Le régime s’est effondré le 14 janvier 2011. L’ancien président a pris la fuite. Sa famille a essayé de faire de même, mais sans succès. Tout le paysage a changé sur le plan politique, économique, social et culturel. Le pays a connu des manifestations, des sit-in, des grèves, des guerres tribales, des occupations illégales d’espaces et d’installations publics, des jugements de malfaiteurs, de corrompus et de criminels, des prières sur la voie publique, des vols, des incendies, des règlements de compte, etc. La liste est longue et il n’est pas ici question d'énumérer tous les changements.
Mais depuis le 14 janvier comment les Tunisiens ont-ils réagi face à ces évènements ? Est-ce que leurs attentes et besoins ont été satisfaits ? Qui a profité de la révolution et qui en est sorti perdant?

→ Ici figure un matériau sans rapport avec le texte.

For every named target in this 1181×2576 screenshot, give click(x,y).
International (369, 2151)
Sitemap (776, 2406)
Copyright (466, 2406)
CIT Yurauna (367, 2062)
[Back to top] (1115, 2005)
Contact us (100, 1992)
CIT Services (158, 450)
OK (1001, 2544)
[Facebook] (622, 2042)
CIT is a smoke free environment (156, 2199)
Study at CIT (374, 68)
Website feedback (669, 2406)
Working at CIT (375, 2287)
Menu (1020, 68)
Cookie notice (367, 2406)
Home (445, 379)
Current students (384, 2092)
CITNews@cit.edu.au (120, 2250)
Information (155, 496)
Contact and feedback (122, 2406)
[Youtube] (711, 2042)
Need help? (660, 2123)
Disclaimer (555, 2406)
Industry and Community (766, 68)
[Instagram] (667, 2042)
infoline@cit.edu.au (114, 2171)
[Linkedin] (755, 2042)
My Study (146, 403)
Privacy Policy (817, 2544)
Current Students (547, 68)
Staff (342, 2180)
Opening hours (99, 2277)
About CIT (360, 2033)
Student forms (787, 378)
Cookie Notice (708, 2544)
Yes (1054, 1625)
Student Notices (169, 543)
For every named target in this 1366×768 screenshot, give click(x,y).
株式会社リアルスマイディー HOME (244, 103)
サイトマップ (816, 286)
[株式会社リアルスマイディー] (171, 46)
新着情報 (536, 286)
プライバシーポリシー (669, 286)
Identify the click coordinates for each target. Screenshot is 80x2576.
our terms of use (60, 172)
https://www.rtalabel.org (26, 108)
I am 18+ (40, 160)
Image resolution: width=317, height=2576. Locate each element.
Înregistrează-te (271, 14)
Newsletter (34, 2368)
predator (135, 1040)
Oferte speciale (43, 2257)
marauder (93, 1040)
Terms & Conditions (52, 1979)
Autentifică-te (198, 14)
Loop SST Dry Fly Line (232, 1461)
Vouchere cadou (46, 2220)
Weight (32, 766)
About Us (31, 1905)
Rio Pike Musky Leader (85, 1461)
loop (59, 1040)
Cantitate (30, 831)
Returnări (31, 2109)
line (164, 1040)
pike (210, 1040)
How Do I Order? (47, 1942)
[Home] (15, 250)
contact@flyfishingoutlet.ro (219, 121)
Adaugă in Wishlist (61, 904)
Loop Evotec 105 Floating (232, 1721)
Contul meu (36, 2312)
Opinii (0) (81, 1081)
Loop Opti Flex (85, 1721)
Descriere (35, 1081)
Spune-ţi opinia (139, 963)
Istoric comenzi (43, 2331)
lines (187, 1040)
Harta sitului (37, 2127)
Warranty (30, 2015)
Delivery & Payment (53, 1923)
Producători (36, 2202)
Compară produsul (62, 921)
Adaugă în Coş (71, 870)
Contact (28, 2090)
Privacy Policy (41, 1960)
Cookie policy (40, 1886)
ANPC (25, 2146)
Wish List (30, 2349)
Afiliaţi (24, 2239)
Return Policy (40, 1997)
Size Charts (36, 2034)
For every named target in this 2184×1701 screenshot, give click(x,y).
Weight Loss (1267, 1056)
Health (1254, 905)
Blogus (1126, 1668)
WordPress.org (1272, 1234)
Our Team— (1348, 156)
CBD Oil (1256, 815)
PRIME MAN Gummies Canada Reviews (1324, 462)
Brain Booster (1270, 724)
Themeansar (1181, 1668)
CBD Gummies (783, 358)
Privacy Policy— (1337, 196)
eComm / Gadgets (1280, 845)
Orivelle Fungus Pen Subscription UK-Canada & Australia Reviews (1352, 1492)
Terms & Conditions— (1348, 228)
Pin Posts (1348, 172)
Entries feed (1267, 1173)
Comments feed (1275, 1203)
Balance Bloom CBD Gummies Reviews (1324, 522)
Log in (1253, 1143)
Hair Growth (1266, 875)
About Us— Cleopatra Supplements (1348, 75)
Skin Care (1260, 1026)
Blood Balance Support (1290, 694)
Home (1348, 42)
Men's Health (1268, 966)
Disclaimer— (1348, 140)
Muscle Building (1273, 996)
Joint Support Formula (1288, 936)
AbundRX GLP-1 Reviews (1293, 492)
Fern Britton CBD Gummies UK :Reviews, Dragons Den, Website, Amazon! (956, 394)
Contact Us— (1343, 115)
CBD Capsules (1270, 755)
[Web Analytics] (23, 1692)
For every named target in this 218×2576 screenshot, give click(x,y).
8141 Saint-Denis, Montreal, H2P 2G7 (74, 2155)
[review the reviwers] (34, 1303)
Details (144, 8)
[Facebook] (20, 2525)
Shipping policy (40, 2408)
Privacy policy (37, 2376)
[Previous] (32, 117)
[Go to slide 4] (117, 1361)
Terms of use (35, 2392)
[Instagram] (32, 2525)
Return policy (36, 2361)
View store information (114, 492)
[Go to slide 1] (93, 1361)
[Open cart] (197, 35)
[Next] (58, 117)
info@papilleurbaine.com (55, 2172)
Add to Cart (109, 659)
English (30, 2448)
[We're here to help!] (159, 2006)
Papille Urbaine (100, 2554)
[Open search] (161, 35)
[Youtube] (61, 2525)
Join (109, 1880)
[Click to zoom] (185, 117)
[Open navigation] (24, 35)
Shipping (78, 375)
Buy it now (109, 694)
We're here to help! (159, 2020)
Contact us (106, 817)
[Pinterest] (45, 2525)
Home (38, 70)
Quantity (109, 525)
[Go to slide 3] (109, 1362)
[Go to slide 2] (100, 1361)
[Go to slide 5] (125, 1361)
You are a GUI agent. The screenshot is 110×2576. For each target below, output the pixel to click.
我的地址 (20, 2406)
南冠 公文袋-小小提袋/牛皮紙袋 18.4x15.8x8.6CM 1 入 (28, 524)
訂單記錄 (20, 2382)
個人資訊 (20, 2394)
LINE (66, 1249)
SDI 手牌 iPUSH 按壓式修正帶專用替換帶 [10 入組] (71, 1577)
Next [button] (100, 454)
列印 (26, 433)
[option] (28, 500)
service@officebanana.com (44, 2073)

La longue liste des bénéficiaires
Parmi les bénéficiaires figurent les partis politiques. Déjà 110 partis ont obtenu leur autorisation. Dans cette catégorie figure particulièrement Ennahdha qui cherche par tous les moyens à s’accaparer du pouvoir au sein de la Constituante et qui au nom de l’Islam et du sacré cherche à étouffer les libertés de croyance et de création et à dessiner un projet sociétal rétrograde. Son idéologie semble gagner du terrain. Ses partisans se font de plus en plus intolérants vis-à-vis de la femme moderne, de sa tenue vestimentaire, du non-respect du jeûne. Les mosquées sont devenues le lieu de propagande par excellence. Des imams, qui critiquent les positions du gouvernement, se font l’écho des débats houleux de télévision, attaquent des penseurs – parce qu’ils ont une interprétation différente du Coran, nous dictent leurs interprétations et leurs visions réductrices, etc., au risque de faire fuir les musulmans de leurs prêches du vendredi. Tout est tabou aux yeux des Ennahdhaouis et leur double langage continue de créer la confusion et le doute auprès des Tunisiens.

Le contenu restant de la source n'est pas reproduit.